Glen Lord is Noah’s dad and is currently serving on the National Board of Directors for The Compassionate Friends. Glen is one of the producers and creators of the Walking rough Grief series of educational DVD’s and is also the co-founder of The Grief Toolbox which offers a wide variety of grief-related resources and products.

So, what can one expect from attending this special event? Dr. Ken Druck says “I see this as a great opportunity to engage bereaved men across this country with a feeling of camaraderie and solidarity. Those attending can expect to see individual presenters and leaders working together with a common mission of making the world a safer, healthier, kinder and more compassionate place for men and boys grieving a loss.”

Kris Munsch wants those who participate to feel safe to embrace their own vulnerability. “My son’s death tore open a wound that will never completely heal, that is reality. To look at it any differently is simply false, but to live in fear of it, is making a decision to not understand it. As men we can choose to learn from our loss to walk-the-walk, to disarm it, to respect it, but to no longer let it negatively control us.

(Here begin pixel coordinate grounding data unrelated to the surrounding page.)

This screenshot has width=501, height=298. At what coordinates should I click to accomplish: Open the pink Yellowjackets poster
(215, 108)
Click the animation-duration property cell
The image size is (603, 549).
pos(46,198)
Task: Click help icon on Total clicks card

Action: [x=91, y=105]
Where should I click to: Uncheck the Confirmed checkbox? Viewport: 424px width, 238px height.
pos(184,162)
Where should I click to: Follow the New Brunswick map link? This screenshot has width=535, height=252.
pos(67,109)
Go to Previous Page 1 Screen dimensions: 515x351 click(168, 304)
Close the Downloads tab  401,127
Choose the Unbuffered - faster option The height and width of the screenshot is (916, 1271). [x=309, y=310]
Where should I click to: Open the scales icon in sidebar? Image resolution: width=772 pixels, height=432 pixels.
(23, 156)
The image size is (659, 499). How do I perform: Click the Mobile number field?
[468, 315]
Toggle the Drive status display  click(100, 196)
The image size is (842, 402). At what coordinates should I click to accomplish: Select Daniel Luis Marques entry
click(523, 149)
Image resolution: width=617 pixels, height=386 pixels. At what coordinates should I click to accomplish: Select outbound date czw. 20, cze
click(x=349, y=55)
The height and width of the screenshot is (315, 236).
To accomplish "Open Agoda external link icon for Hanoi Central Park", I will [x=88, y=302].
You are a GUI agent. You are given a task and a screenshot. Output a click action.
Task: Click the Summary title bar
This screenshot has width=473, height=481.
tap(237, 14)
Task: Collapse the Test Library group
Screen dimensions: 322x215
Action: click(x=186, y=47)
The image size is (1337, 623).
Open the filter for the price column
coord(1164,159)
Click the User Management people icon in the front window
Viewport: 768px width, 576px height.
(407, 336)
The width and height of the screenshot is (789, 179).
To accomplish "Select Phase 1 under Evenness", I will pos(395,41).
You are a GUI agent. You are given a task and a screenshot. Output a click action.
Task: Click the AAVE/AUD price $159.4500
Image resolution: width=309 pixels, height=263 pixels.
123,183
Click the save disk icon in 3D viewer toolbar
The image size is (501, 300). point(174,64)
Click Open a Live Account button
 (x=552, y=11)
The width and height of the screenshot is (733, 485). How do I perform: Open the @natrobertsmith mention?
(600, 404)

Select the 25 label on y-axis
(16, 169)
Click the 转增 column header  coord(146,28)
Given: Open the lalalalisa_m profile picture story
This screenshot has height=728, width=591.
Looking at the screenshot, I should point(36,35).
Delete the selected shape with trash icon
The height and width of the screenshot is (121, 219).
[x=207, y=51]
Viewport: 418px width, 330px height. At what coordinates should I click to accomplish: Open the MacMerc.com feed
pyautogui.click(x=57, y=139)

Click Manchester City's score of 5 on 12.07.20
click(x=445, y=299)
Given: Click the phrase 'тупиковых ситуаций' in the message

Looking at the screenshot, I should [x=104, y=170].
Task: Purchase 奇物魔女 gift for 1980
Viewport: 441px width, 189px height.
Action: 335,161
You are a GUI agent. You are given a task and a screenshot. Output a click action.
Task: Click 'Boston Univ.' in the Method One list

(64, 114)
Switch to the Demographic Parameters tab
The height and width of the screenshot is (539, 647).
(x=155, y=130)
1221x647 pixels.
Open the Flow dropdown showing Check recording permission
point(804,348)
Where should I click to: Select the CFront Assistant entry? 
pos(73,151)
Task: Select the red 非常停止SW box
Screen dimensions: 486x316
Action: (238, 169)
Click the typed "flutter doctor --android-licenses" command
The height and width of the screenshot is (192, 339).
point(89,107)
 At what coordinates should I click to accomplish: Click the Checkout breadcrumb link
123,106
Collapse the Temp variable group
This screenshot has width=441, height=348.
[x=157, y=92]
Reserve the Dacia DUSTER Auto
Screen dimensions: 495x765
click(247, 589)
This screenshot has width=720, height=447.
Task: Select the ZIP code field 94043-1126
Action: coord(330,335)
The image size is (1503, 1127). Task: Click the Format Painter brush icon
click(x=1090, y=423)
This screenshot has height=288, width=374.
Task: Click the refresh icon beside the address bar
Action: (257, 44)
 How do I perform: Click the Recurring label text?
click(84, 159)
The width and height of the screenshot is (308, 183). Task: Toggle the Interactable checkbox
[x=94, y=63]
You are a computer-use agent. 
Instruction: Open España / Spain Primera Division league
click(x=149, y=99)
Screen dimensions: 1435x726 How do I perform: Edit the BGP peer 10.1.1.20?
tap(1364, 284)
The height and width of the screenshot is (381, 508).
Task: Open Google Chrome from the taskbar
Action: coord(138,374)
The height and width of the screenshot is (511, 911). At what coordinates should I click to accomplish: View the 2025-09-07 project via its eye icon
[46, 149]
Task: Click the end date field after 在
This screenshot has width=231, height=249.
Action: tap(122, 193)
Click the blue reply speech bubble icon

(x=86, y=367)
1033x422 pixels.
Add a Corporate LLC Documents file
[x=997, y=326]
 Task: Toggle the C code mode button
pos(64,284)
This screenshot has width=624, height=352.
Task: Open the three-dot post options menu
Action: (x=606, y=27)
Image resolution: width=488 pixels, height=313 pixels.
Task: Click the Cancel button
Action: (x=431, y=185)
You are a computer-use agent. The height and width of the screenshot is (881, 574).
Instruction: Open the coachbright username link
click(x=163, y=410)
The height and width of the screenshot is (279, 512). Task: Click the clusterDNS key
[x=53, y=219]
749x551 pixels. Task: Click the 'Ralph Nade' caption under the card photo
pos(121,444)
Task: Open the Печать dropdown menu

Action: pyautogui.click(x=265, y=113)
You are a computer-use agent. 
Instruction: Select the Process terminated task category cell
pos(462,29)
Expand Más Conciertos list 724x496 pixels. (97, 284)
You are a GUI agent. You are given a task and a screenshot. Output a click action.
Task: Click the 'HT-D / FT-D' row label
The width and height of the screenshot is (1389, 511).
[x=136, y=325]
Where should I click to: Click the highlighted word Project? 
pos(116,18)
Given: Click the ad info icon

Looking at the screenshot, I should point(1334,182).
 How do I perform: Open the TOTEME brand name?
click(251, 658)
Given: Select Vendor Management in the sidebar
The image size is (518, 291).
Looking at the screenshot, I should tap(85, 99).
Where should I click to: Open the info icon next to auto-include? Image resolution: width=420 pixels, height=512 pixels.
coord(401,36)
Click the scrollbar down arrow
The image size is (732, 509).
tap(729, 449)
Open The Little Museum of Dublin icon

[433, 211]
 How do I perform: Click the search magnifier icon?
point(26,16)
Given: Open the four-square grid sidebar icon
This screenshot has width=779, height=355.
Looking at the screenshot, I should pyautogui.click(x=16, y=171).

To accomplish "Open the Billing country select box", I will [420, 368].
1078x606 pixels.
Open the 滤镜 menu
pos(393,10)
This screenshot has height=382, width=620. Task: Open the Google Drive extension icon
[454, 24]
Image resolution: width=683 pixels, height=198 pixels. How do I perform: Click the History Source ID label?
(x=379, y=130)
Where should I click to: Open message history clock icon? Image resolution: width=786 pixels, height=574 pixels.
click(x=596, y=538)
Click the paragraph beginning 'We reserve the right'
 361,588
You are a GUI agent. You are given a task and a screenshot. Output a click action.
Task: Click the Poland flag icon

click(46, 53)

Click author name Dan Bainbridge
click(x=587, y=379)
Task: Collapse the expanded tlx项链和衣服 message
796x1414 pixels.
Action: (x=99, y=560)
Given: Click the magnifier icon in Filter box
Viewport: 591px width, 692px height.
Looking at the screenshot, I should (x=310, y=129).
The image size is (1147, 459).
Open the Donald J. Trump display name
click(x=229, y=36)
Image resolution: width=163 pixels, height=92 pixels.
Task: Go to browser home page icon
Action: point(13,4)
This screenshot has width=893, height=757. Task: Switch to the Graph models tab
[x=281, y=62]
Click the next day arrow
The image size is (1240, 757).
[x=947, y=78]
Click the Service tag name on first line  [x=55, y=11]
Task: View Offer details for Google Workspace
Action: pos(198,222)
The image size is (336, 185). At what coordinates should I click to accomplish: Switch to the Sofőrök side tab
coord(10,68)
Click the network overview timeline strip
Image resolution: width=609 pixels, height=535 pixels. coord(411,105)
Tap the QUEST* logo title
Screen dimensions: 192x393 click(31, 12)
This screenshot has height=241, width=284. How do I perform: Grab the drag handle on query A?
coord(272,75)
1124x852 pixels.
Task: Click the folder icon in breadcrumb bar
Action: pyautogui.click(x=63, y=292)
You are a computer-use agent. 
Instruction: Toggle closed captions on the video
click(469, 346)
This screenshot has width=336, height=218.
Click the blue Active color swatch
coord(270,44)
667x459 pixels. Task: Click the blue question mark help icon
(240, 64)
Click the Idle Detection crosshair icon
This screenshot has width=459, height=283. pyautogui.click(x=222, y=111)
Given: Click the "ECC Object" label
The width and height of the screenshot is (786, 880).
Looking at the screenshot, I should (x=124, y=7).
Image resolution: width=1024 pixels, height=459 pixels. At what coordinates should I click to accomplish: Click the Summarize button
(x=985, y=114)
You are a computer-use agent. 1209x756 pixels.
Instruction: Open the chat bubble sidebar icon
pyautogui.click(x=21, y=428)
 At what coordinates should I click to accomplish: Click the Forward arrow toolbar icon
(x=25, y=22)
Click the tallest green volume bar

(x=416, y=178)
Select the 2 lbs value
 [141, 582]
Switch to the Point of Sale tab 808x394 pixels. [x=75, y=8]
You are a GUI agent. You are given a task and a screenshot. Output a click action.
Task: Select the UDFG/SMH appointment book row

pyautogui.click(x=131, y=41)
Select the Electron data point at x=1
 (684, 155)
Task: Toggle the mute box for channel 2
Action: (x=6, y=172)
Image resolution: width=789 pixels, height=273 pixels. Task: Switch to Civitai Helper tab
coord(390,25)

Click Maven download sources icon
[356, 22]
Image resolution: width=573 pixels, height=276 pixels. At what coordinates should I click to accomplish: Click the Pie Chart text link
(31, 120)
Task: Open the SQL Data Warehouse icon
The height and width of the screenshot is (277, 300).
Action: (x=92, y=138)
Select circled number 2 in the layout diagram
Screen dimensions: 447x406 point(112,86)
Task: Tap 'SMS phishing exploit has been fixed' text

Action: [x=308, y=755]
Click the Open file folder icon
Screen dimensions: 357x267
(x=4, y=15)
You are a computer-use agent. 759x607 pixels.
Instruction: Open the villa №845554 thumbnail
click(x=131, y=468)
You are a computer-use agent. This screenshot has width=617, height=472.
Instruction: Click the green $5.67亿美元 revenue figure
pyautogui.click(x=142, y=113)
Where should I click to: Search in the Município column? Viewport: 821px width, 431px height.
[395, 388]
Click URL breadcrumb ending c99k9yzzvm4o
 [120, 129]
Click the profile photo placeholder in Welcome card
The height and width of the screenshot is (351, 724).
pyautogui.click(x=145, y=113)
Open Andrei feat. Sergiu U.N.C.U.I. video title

Finding peace in our lives comes as we continue to openly share that message. It’s not easy work being a man in grief, yet we can encourage each other to continue.”

Mitch Carmody agrees that there is great power for men in our vulnerability. “Embracing our vulnerability allows us to overcome shame and face the dragon of our own perception that often sees grief as a weakness. I hope that all the men who attend walk away with the hope that they can begin embracing their grief as a strength which gives them the power to take emotional risks and being accessible.”

“When it comes to grieving in many ways men are an underserved population,” says Glen Lord. “The Real Men Grieve symposium is meant to shine a light on the fact that there is a lot more to a man’s grief than the stereotypical picture often portrayed. Some of us get angry, some of us do not. Some of us get quiet; some of us want to talk. Some of us engage in unhealthy behavior and some of us don’t. The real message we hope to send is that giving ourselves permission to grieve is a starting place from which healing can begin.”

The Real Men Grieve Symposium will also feature a guest contributor. Former Detroit Lions Quarterback Eric Hipple will join us to talk about men and depression and share from his personal experience grieving the death of his son Jeffrey.

The Compassionate Friends is proud to offer this very special event as part of our 2014 National Conference. Please join us on Friday, July 12th for the Real Men Grieve symposium.